Ofgem softens but Competition and Markets Authority appeals still in prospect
Energy regulator, Ofgem, compromised on the cuts to returns it had proposed for transmission and gas distribution network companies in its draft determinations for when it published final determinations for RIIO-2 last week.
The energy regulator put forward an 18 basis point increase in appointee weighted average cost of capital compared to the draft, as well as a £6bn rise in totex allowances, which left an 8.6% totex gap compared to business plans, down from a 32% gap at the draft stage. Fitch Ratings observed: “This is due to better engineering justifications provided by the companies to Ofgem related to capital spending, replacement expenditure and IT. Furthermore, Ofgem included some of the investments related to net zero in the baseline totex allowances.”
Fitch argued the cuts would still significantly reduce the companies’ cash flows and that: “We anticipate most rated companies will need to implement remedial measures to improve their credit metrics in order to maintain their current ratings.”

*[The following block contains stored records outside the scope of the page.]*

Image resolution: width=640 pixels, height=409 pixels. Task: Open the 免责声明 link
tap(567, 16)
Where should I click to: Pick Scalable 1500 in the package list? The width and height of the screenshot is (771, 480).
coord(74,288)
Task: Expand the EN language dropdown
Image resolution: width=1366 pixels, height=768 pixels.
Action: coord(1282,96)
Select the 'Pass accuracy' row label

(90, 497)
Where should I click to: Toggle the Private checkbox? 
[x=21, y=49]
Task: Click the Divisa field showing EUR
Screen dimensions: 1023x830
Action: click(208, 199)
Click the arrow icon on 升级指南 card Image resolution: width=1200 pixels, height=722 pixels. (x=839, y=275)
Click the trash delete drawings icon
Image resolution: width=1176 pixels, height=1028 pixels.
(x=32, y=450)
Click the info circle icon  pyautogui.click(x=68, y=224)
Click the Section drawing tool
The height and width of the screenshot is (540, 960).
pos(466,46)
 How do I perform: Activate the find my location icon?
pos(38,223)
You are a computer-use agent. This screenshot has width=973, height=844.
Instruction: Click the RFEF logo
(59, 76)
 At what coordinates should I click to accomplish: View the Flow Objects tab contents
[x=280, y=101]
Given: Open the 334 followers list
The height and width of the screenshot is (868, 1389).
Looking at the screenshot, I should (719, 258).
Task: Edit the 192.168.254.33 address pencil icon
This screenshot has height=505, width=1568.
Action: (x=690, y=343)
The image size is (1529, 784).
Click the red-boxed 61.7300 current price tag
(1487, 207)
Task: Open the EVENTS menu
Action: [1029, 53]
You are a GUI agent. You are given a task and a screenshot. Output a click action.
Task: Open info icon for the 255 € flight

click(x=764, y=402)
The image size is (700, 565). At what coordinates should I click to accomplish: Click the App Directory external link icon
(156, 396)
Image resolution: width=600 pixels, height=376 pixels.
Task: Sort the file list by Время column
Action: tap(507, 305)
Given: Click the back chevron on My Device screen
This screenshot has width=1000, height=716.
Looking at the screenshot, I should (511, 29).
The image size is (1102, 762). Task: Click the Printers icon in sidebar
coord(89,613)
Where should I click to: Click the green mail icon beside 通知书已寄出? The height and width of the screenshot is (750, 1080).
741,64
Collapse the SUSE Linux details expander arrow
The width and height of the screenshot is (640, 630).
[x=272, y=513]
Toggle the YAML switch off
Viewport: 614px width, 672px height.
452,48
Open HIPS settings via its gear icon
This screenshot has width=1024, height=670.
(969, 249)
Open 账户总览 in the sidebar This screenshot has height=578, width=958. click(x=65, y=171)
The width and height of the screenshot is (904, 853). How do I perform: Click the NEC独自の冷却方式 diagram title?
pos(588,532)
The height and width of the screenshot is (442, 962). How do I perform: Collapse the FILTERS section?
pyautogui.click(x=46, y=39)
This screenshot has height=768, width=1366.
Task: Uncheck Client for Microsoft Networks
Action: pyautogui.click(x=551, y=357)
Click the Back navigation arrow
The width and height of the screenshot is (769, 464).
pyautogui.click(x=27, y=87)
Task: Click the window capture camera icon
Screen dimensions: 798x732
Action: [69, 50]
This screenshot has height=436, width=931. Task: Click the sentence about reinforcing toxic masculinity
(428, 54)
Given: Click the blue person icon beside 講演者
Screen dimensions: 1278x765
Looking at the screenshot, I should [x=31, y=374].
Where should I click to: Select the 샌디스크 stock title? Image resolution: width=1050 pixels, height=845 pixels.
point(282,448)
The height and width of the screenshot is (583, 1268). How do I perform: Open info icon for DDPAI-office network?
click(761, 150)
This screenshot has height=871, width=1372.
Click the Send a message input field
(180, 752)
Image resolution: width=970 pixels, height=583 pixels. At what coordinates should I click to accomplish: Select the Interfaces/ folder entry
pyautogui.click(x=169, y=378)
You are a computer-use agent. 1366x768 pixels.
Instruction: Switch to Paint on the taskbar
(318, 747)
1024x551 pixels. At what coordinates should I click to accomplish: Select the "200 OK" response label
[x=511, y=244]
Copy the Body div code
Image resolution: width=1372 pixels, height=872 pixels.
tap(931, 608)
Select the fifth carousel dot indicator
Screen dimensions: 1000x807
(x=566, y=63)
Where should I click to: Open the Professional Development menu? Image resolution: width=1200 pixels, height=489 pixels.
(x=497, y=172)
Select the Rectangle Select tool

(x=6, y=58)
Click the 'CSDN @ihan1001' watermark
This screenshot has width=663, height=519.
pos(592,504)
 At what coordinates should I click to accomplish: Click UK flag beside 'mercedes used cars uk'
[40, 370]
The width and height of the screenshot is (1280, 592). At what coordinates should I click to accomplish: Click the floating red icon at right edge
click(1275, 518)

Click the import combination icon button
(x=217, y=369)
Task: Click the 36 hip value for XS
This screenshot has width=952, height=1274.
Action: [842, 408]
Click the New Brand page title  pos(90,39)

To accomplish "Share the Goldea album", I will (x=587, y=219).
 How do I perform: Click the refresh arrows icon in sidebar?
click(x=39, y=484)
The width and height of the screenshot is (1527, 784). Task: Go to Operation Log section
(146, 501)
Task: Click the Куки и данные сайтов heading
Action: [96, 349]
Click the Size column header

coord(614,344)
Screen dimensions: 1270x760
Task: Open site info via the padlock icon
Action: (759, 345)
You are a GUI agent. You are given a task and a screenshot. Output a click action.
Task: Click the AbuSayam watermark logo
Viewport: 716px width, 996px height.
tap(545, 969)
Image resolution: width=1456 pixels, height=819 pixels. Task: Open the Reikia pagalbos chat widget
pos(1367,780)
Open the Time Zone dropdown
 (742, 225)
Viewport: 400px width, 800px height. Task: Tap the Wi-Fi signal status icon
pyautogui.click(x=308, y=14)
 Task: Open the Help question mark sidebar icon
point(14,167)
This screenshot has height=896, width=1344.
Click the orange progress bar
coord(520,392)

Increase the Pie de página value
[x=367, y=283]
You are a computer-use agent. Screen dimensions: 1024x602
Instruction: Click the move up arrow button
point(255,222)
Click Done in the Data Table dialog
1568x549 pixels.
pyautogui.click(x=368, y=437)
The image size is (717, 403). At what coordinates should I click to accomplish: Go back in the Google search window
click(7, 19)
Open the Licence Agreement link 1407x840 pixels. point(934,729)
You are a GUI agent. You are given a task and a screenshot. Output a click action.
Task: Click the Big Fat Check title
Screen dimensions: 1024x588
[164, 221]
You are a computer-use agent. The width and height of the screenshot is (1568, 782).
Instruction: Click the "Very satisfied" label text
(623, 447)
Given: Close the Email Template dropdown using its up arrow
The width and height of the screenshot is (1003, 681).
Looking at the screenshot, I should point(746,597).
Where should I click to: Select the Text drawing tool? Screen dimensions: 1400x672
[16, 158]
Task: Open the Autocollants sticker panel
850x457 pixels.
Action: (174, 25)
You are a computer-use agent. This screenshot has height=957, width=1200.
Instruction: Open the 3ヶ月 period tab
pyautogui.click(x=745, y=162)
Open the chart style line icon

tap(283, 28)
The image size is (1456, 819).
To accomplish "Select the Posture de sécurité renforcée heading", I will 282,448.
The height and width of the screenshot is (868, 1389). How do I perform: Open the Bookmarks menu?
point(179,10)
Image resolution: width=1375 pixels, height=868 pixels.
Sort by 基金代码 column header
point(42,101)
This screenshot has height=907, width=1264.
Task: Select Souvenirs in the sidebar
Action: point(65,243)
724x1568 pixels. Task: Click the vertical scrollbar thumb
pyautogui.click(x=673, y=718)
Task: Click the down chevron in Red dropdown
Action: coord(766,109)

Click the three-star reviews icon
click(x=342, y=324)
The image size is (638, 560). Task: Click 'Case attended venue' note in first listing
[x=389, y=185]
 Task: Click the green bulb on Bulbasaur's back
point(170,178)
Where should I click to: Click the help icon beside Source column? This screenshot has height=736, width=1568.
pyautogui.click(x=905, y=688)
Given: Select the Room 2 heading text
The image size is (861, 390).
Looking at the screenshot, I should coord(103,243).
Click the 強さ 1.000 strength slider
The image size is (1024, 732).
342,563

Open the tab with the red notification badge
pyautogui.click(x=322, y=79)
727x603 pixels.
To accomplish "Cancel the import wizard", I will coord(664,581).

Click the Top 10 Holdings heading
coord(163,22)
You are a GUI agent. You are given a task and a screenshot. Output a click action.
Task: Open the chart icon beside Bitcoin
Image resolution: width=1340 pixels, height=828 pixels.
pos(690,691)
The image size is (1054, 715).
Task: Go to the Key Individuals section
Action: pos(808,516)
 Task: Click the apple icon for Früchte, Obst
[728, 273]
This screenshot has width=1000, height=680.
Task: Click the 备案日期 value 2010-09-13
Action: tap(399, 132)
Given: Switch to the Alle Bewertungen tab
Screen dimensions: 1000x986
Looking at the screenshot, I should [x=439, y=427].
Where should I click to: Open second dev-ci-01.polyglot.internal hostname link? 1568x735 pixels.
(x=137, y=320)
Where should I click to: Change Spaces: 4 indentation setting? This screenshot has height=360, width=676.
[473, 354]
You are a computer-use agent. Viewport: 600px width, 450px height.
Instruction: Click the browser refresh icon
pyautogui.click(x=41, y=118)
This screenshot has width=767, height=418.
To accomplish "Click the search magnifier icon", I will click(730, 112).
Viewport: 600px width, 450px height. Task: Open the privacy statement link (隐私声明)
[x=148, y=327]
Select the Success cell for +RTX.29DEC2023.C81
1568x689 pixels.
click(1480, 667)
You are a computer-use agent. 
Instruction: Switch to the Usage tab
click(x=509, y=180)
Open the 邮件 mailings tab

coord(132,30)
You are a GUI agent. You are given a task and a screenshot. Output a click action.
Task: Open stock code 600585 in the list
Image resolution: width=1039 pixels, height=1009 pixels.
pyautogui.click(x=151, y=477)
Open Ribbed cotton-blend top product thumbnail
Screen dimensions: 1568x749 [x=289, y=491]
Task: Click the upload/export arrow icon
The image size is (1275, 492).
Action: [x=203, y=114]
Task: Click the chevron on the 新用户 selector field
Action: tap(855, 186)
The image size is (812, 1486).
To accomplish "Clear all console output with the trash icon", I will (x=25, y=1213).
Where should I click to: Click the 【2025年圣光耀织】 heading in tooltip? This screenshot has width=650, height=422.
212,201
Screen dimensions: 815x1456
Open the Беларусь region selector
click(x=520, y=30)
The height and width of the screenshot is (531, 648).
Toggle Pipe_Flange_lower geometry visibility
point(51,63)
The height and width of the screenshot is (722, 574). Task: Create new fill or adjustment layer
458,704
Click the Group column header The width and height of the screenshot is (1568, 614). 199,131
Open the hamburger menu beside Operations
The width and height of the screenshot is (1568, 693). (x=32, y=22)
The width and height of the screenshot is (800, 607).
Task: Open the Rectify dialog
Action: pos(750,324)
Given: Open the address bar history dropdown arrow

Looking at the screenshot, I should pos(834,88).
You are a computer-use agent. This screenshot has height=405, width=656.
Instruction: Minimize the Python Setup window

RBC commented: “We believe investors were expecting some element of a softening from Ofgem in the FD, especially in the context of the CMA's early view on returns within UK water where it suggested an RoE of 5.08%…We note the allowed RoE of 4-4.3% suggested by Ofgem still sits below the 4.5% we assume in our models (largely due to the outperformance wedge) and is at a significant discount to the early view from the CMA. Therefore, at this stage we cannot rule out an appeal to the CMA from the network operators early.”